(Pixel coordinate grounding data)
------------------------------------------------

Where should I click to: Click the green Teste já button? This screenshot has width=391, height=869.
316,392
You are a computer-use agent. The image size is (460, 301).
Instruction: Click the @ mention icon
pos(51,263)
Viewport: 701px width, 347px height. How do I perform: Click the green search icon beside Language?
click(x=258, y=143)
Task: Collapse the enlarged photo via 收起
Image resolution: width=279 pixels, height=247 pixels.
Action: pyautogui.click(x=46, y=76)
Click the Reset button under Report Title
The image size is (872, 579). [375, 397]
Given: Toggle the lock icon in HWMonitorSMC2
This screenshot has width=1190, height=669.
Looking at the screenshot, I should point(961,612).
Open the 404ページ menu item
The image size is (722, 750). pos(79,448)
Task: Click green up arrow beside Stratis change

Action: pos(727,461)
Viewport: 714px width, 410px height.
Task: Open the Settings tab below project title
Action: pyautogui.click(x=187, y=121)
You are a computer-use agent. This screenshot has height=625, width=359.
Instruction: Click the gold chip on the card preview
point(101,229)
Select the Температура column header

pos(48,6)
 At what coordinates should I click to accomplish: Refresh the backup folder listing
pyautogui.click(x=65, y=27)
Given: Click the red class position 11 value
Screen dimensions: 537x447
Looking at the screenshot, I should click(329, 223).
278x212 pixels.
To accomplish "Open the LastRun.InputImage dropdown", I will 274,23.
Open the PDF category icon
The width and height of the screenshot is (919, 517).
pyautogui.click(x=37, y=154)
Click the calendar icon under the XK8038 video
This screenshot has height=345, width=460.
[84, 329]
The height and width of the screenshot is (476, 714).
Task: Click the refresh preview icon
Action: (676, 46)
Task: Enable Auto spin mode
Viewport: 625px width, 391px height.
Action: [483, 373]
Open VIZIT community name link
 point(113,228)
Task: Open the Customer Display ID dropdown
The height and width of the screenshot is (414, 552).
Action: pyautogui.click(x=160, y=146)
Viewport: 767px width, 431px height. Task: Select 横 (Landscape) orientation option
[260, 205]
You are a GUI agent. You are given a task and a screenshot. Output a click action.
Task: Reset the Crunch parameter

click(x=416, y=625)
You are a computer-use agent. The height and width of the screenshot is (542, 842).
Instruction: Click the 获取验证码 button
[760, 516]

------------------------------------------------

Activity: Word for word, give the records again.

Output below:
Where should I click to: Click the green Teste já button? This screenshot has width=391, height=869.
316,392
You are a computer-use agent. The image size is (460, 301).
Instruction: Click the @ mention icon
pos(51,263)
Viewport: 701px width, 347px height. How do I perform: Click the green search icon beside Language?
click(x=258, y=143)
Task: Collapse the enlarged photo via 收起
Image resolution: width=279 pixels, height=247 pixels.
Action: pyautogui.click(x=46, y=76)
Click the Reset button under Report Title
The image size is (872, 579). [375, 397]
Given: Toggle the lock icon in HWMonitorSMC2
This screenshot has width=1190, height=669.
Looking at the screenshot, I should point(961,612).
Open the 404ページ menu item
The image size is (722, 750). pos(79,448)
Task: Click green up arrow beside Stratis change

Action: pos(727,461)
Viewport: 714px width, 410px height.
Task: Open the Settings tab below project title
Action: pyautogui.click(x=187, y=121)
You are a computer-use agent. This screenshot has height=625, width=359.
Instruction: Click the gold chip on the card preview
point(101,229)
Select the Температура column header

pos(48,6)
 At what coordinates should I click to accomplish: Refresh the backup folder listing
pyautogui.click(x=65, y=27)
Given: Click the red class position 11 value
Screen dimensions: 537x447
Looking at the screenshot, I should click(329, 223).
278x212 pixels.
To accomplish "Open the LastRun.InputImage dropdown", I will 274,23.
Open the PDF category icon
The width and height of the screenshot is (919, 517).
pyautogui.click(x=37, y=154)
Click the calendar icon under the XK8038 video
This screenshot has height=345, width=460.
[84, 329]
The height and width of the screenshot is (476, 714).
Task: Click the refresh preview icon
Action: (676, 46)
Task: Enable Auto spin mode
Viewport: 625px width, 391px height.
Action: [483, 373]
Open VIZIT community name link
 point(113,228)
Task: Open the Customer Display ID dropdown
The height and width of the screenshot is (414, 552).
Action: pyautogui.click(x=160, y=146)
Viewport: 767px width, 431px height. Task: Select 横 (Landscape) orientation option
[260, 205]
You are a GUI agent. You are given a task and a screenshot. Output a click action.
Task: Reset the Crunch parameter

click(x=416, y=625)
You are a computer-use agent. The height and width of the screenshot is (542, 842).
Instruction: Click the 获取验证码 button
[760, 516]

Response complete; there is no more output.